Bavaglio salva Sallusti. Valentini guarda a Napolitano

Pubblicato il 28 Ottobre 2012 - 12:40 OLTRE 6 MESI FA

La legge bavaglio salva Sallusti contro i cittadini è il titolo dell’articolo che Giovanni Valentini dedica al controverso tema nella sua rubrica settimanale “Il sabato del villaggio” su Repubblica.

Valentini è stato tra i primi a sostenere la pericolosità di Silvio Berlusconi per la libertà di stampa e per i giornali italiani quando ancora, a metà degli anni 80, i più, a sinistra, consideravano Berlusconi un interlocutore credibile e affidabile.
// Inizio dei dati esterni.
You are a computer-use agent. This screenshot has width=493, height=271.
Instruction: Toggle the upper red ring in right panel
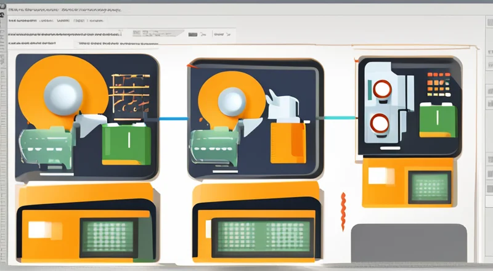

Valentini ha quindi titolo più di molti per sottolineare la pericolosità del nuovo tentativo di bavaglio alla libera informazione in Italia, messo in atto dalla maggioranza dei senatori italiani con il pretesto di evitare che si aprano le porte del carcere per Alessandro Sallusti, direttore del Giornale dei Berlusconi e tenacemente alla ricerca di un modo per entrare in cella, respingendo qualsiasi altro modo, previsto dalla legge, per evitare il carcere.

Lunedì 29 ottobre i senatori proseguiranno l’esame della legge con tutte le intenzioni, almeno da parte di molti, a sinistra come a destra, di stringere la morsa sui giornalisti.

La posta in gioco è molto importante per i partiti, tutti, sostiene Valentini:

“Non è soltanto un bavaglio la legge-bavaglio che il Senato della Repubblica vuole imporre alla stampa con la riforma della diffamazione. È una censura preventiva. Un’intimidazione collettiva. Una persecuzione annunciata. Più che un bavaglio, insomma, si potrebbe definire una museruola per impedire ai watch-dog, i cani da guardia dell’informazione, di mordere o anche solo di abbaiare. Né questa legge è soltanto una vendetta contro i giornalisti. Una rivalsa contro la libertà di stampa. Un regolamento dei conti, in coincidenza con la “nuova Tangentopoli” che sta travolgendo la casta”.

Avverte Valentini che

“c’è anche, dietro le quinte, la patologia del rapporto fra magistratura e informazione: in particolare fra i magistrati parlamentari e i giornalisti. Un rapporto di odio e amore, a volte di complicità, altre volte di rivalità o di antagonismo”.

anche se

“molti parlamentari, nei loro “curriculum” ufficiali, si fregiano ancora della qualifica di giornalisti, spesso in mancanza di titoli di studio o comunque di meglio. Magari senza aver mai fatto veramente questo mestiere, se non in qualche giornale di partito e quindi in condizioni anomale, del tutto diverse da quelle prettamente professionali”.

Ancora:

“abolito il carcere per i giornalisti condannati per diffamazione, sull’onda del clamore suscitato dal “caso Sallusti”, adesso l’assemblea di palazzo Madama vorrebbe imporre, al riparo del voto segreto, un giro di vite: in pratica per abolire, ridurre o mortificare la libertà d’informazione”.

Ecco gli strumenti della repressione:

“Censure, sospensioni professionali, sanzioni pecuniarie e via discorrendo”.

Se si volesse davvero tutelare l’onore dei cittadini diffamati e non si trattasse invece di un pretesto,

“basterebbe ripristinare e garantire il diritto a una rettifica immediata ed efficace, come condizione di non procedibilità”.

Spiega Valentini che

“l’articolo di un giornale, soprattutto se si tratta di un quotidiano, come pure il servizio di un giornale-radio o di un telegiornale, viene realizzato normalmente nell’arco di poche ore. Non viene redatto nei tempi biblici di una sentenza della magistratura o di un disegno di legge. Si può anche sbagliare, perciò, in perfetta buona fede. E quando non c’è dolo, un’adeguata rettifica è sufficiente a conciliare il diritto individuale alla difesa della reputazione e quello collettivo dell’opinione pubblica a essere informata tempestivamente”.

Appare legittimo dubitare, però, che una simile soluzione possa

“appagare l’ansia vendicativa di un potere politico in agonia, una partitocrazia allo sbando, una “forza senza legittimità”.

A questo punto Valentini guarda in alto, al presidente della Repubblica, Giorgio Napolitano, al quale

“toccherà eventualmente, in forza della Costituzione, valutare o meno l’opportunità di respingere la legge alle Camere, come già fece Carlo Azeglio Ciampi ai tempi della legge Gasparri in difesa del pluralismo e della libera concorrenza”.

“Oppure, extrema ratio, sarà necessario ricorrere a un referendum popolare per abrogare questa proditoria minaccia alla libertà d’informazione”.